Enjoyed an online Album Club night with colleagues and alumni from work. The host’s choice was Urban Hymns by The Verve. I was given the album as a Christmas present in 1997 and I don’t think I had heard it all the way through in one sitting for 15 years or so. It was great to revisit it. The hits are over familiar, but I loved hearing Space And Time, One Day and Come On.
Had an amazing night out at the local cinema with some of the local Album Club crew. The remastered/restored version of Dance Craze (1981) was showing, which I figured would be right up our street. I don’t know that much about Ska music besides the big hits, so I was keen to see it. I wasn’t disappointed. The film is incredible — it’s mainly a montage of live performances by the leading Ska bands of the day, but with most of the camerawork being done from the perspective of the stage. The music is brilliant and the energy of the concerts seeped through the screen. When it was all finished after 90 minutes, we all felt like we had been to a gig.
Enjoyed watching lots of videos of foxes — probably a vixen and her cub — mooching around our garden during the night. I think they have made a den under the garden building which is why we are seeing them so often. Hopefully they will stay for a bit.
Via Ton Zijlstra’s blog, found out that this website is the 2,591,736th site in Google’s C4 dataset, use to train large language models. That number seems very small to me, given the size of the web is and the insignificance of this website.

> EXERCISE A
Copy the diary notes word for word from "Had an amazing" to "been to a gig.".
> EXERCISE B
Answer these questions on the diary notes:
(i) Which album did the host choose for the online Album Club night?
(ii) How long did Dance Craze run?
(iii) Where does the writer think the foxes have made a den?
> EXERCISE C
Write what comes next in the diary notes, starting after their last sentence.

> DATA SHOWN

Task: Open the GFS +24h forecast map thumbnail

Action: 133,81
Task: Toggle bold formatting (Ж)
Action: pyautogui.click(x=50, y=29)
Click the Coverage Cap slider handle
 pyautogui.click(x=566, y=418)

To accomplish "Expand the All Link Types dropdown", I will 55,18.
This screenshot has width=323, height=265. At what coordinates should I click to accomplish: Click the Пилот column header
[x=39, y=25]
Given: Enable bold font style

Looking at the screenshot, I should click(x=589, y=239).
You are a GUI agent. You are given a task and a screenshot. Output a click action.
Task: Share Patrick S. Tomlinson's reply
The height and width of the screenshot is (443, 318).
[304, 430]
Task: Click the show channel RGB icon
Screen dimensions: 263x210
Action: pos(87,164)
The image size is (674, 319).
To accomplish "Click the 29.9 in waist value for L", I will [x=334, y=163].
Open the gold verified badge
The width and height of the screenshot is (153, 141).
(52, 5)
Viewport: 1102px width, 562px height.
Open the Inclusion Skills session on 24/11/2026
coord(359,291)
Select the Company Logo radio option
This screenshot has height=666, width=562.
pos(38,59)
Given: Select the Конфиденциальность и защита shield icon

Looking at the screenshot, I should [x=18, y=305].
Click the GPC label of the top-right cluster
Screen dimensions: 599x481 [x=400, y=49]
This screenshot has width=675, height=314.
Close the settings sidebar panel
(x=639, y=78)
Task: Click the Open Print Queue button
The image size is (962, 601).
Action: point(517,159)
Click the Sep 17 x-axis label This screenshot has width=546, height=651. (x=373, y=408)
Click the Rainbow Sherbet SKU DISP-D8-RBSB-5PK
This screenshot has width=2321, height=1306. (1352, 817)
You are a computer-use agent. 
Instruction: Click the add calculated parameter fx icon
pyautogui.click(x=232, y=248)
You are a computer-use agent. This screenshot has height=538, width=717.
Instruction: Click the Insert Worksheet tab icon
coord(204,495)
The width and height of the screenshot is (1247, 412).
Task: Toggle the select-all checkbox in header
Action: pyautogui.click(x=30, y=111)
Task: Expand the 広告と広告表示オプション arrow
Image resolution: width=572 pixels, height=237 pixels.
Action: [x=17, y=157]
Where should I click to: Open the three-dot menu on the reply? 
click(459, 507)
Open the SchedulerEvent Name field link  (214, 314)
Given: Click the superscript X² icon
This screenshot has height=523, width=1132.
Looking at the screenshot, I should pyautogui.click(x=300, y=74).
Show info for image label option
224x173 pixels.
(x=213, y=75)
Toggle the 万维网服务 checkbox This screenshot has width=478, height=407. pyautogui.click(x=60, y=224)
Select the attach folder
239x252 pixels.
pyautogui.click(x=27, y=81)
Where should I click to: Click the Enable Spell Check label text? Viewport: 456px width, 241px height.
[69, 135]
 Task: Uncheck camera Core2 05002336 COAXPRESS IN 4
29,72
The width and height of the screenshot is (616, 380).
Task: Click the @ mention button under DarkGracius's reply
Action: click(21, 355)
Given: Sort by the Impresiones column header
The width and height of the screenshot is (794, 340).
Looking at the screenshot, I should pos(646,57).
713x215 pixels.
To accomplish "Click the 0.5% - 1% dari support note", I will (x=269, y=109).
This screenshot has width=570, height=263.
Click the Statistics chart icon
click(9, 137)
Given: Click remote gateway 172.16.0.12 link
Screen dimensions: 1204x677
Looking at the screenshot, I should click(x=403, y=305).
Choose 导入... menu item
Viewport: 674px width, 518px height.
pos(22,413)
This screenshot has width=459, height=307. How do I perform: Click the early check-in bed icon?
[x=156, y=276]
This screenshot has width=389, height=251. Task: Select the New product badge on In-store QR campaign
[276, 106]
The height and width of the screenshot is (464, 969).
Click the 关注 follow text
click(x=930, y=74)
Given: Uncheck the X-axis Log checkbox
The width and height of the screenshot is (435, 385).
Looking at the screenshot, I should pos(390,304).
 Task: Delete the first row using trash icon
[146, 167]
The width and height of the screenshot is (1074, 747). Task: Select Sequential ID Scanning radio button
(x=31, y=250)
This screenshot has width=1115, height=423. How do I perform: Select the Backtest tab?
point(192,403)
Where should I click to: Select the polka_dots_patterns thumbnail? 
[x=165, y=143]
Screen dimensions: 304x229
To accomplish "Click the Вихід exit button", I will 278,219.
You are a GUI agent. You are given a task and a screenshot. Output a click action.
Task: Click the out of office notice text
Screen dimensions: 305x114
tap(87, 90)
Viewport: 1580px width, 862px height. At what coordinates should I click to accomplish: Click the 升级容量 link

> FINAL ANSWER A
Had an amazing night out at the local cinema with some of the local Album Club crew. The remastered/restored version of Dance Craze (1981) was showing, which I figured would be right up our street. I don’t know that much about Ska music besides the big hits, so I was keen to see it. I wasn’t disappointed. The film is incredible — it’s mainly a montage of live performances by the leading Ska bands of the day, but with most of the camerawork being done from the perspective of the stage. The music is brilliant and the energy of the concerts seeped through the screen. When it was all finished after 90 minutes, we all felt like we had been to a gig.

> FINAL ANSWER B
(i) Urban Hymns by The Verve
(ii) 90 minutes
(iii) Under the garden building

> FINAL ANSWER C
Enjoyed a wonderful Saturday morning bike club ride.
Next week: Fingers crossed for a return to normal.
📚 Finished reading Holy Sh*t: A Brief History of Swearing by Melissa Mohr. This book has taught me so much. Its title comes from the fact that at different times in history, religious slurs have had more power than sexual/bodily ones and vice versa. A brilliant read.
Ringtone revenues were massive, for a very short period. 2005 is when they register on the graphs, but by 2008 they are already in decline. I would have thought that they would be correlated to the introduction of the iPhone, but the sales seem to pre-date it.
I’d never heard the term ‘synchronisation’ before. Apparently it is the payment for using songs in films, TV shows and adverts (and presumably videogames too).
Physical music video sales were never a big thing but they don’t seem to be killed off until 10 years after YouTube turned up in 2005.
I’d forgotten that cassette singles were a thing. I had some. I barely played them.
1998 was the peak revenue for recorded music in the U.S., adjusted for inflation. Paid streaming subscriptions now dominate, as you would expect, but the revenues are way down. Spotify has never turned an annual profit. It would be interesting (and probably impossible) to see what a graph of total artist payouts for recorded music sales looks like. Maybe the revenue decline for artists is a return to a historical norm.
I don’t know what the ‘Kiosk’ category is. It seems to start in 2005, but is barely noticeable.
LPs/EPs really dominate the early years of the graph. I guess that by 1973 we are already beyond the era of singles being the main focus.
And just like that, my time off work comes to an end and I’m back in the office tomorrow. I’m not quite sure where the week went. I’m ready to get stuck into work again.
This was a week in which I:
Cleared out our ‘box room’ in an attempt to start to turn it into something useful. Took a gargantuan amount of stuff to the recycling centre and charity shops, as well as giving away a couple of useful things to neighbours. We’re not quite done, but we’ve recovered a lot of space.
Left my computer chugging away for days as it did a three-pass secure erase on some old, redundant or faulty hard disk drives. Erasing a 2TB drive takes a long time.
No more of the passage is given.